On its left side are 24 lines of old Tibetan language. On its right side are 19 lines of Buddhist prayers.
SharganWangdue said most scholars agree that the stele was set up in 826 or 838, during the period of Tubo kingdom.
"This stele shows Buddhism was already being practised during the Tubo period in western part of Ngari," SharganWangdue said. Also, archaeologists in southwest China’s Sichuan Province have restored a "dragon bed" believed to be used by an ancient king 2,500 years ago.

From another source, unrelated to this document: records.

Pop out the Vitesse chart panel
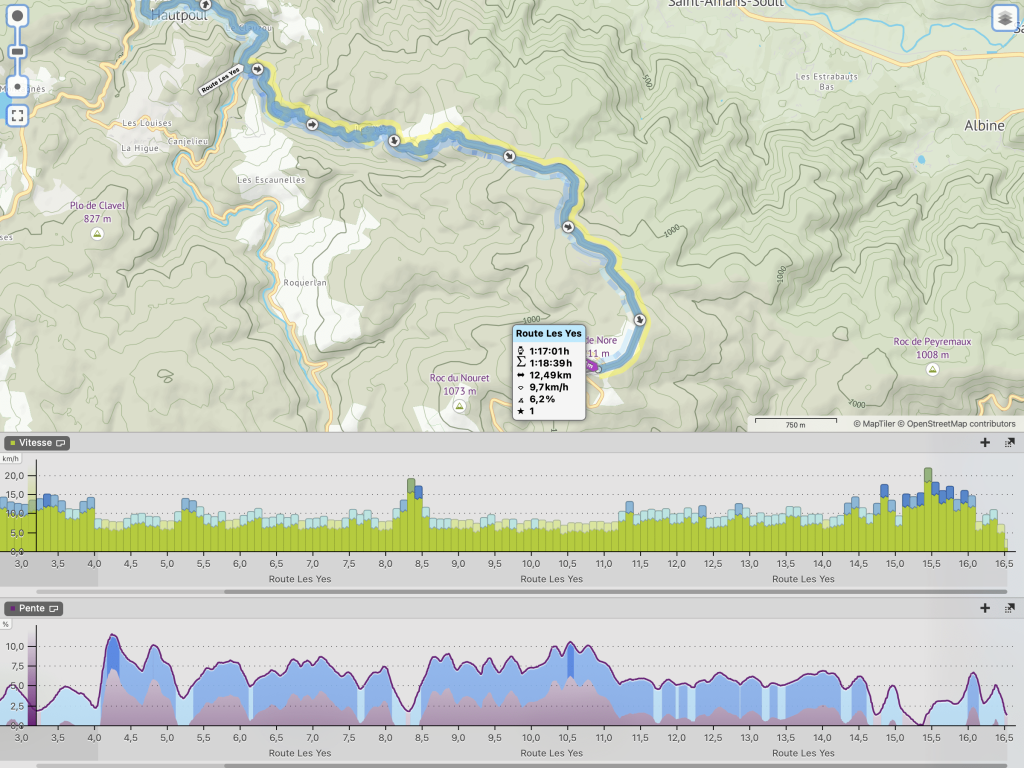The width and height of the screenshot is (1024, 768). [x=1010, y=442]
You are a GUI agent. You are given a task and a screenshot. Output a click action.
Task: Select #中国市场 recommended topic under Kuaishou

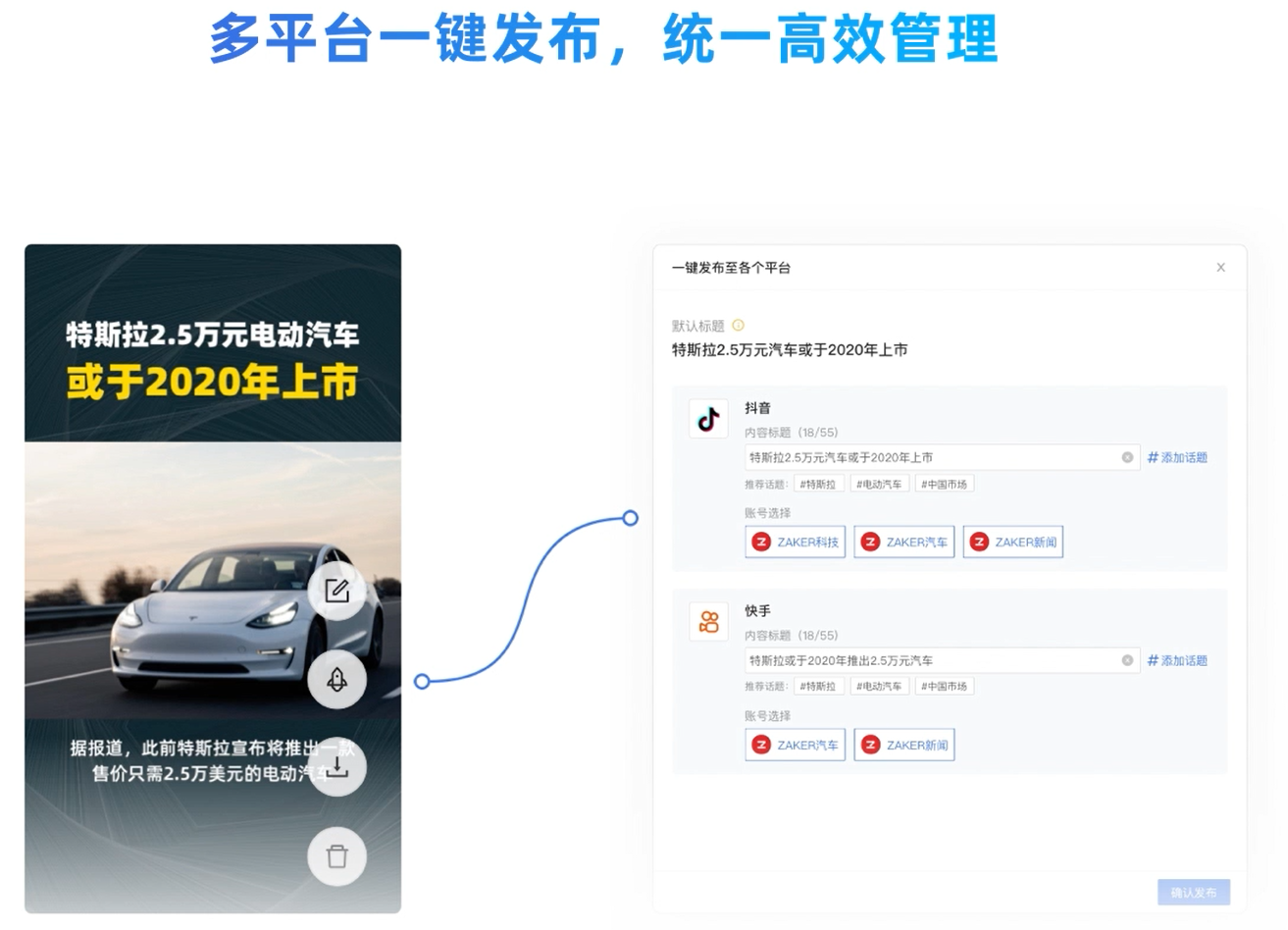[944, 687]
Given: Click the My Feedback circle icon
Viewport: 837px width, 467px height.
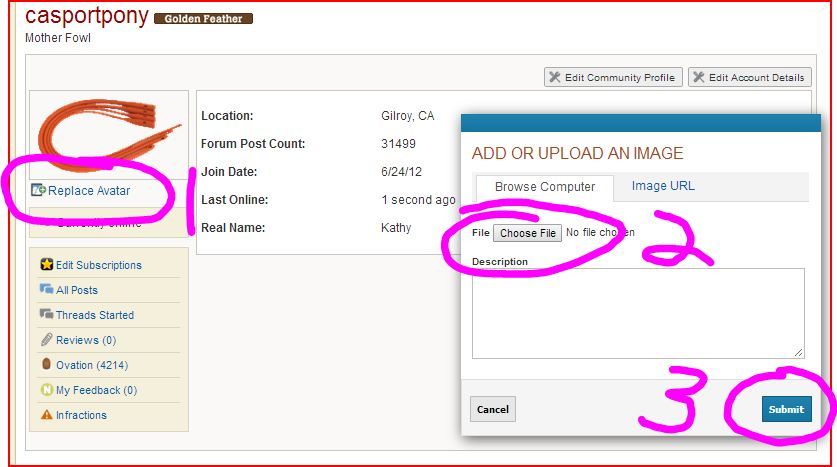Looking at the screenshot, I should coord(46,390).
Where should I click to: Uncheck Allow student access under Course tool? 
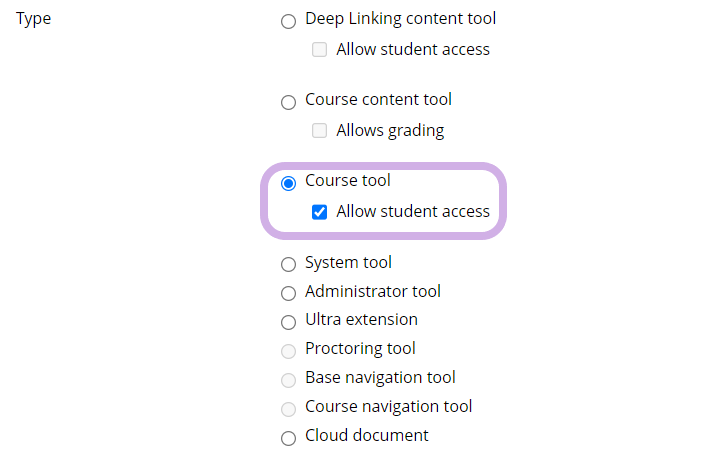tap(320, 212)
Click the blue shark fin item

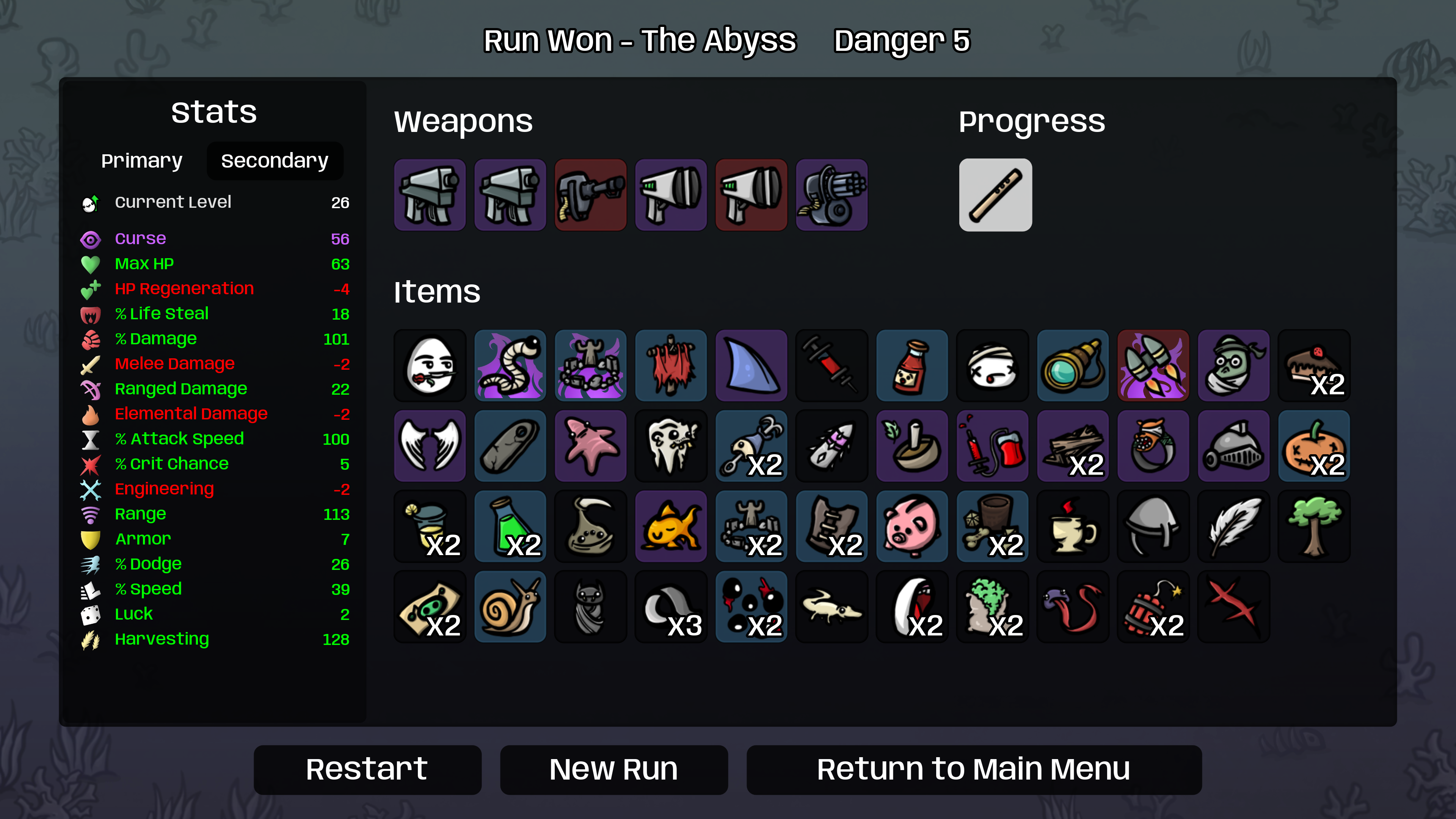click(751, 366)
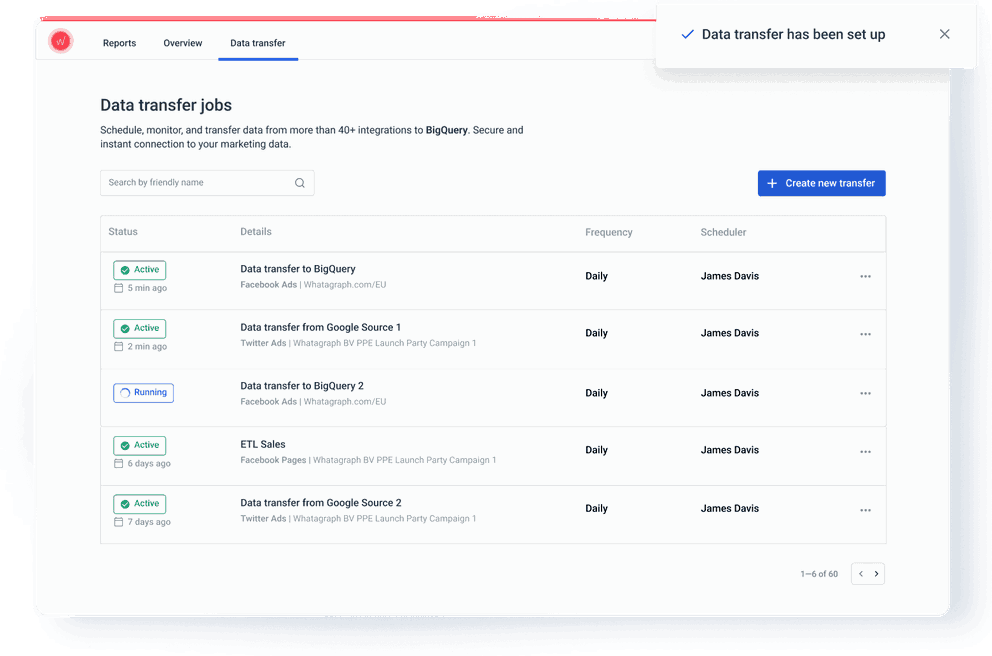The image size is (992, 656).
Task: Open actions menu for Data transfer to BigQuery 2
Action: point(865,393)
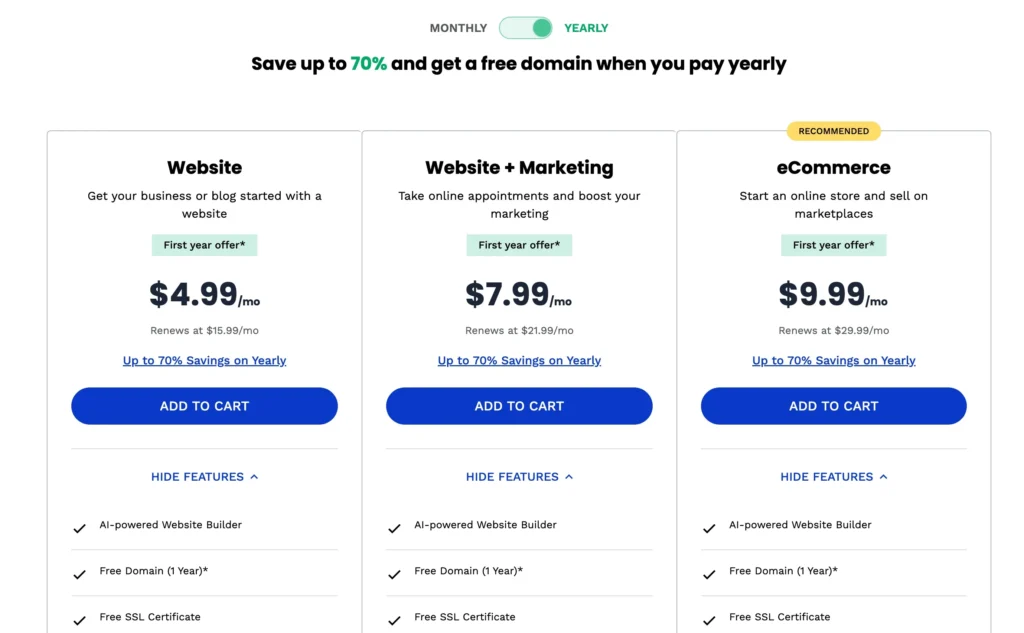Toggle the Monthly/Yearly billing switch
The image size is (1024, 633).
point(526,28)
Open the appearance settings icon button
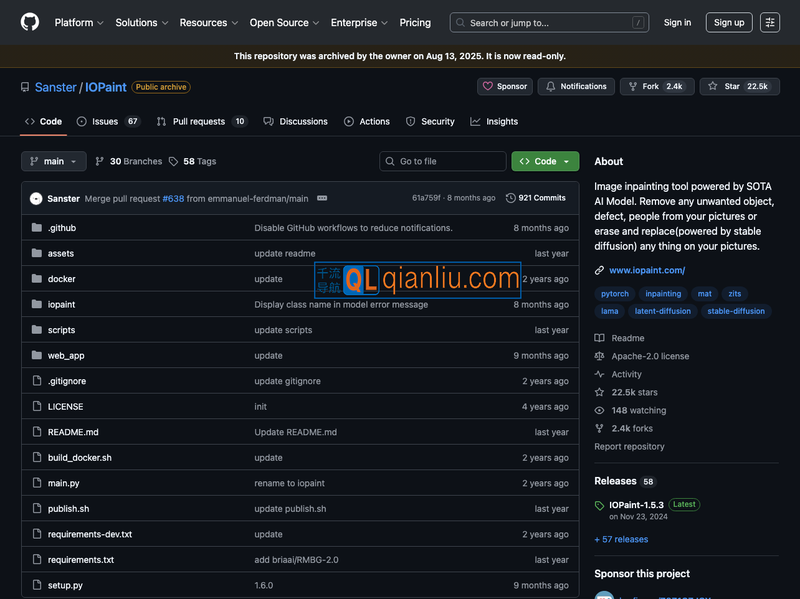800x599 pixels. click(x=769, y=22)
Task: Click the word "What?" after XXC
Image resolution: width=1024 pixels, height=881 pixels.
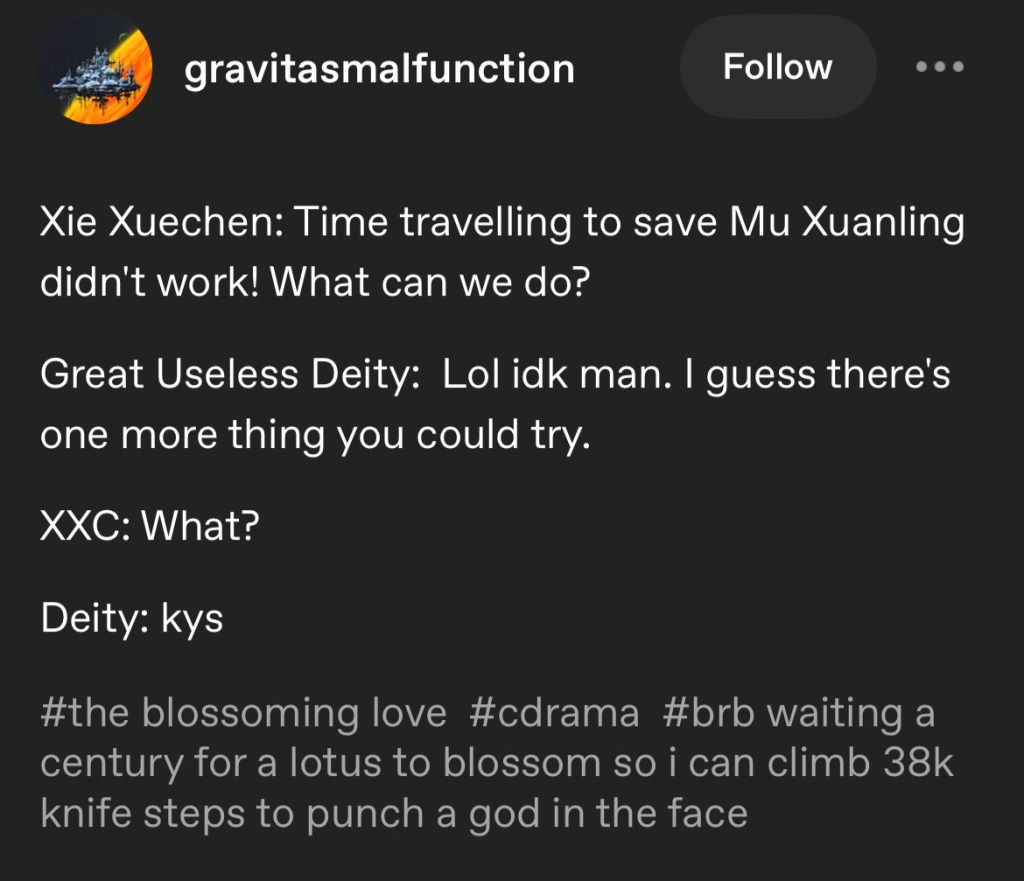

The bed, 2.55 meters long, 1.3 meters wide and 1.8 meters tall, is the oldest and the best-preserved lacquered bed ever unearthed in China, said Yang Tao, an assistant researcher with Chengdu Cultural Relics and Archaeology Research Institute. The bed was unearthed in 2000 in a tomb complex discovered in Chengdu, capital of Sichuan.
"Parts of the bed were scattered in a number of boat- shaped coffins at the time of the discovery, and it took archaeologists and their staff 17 years to restore the bed to its original form to the best of their ability, using various techniques," said Xiao Lin, who heads the restoration department of the institute.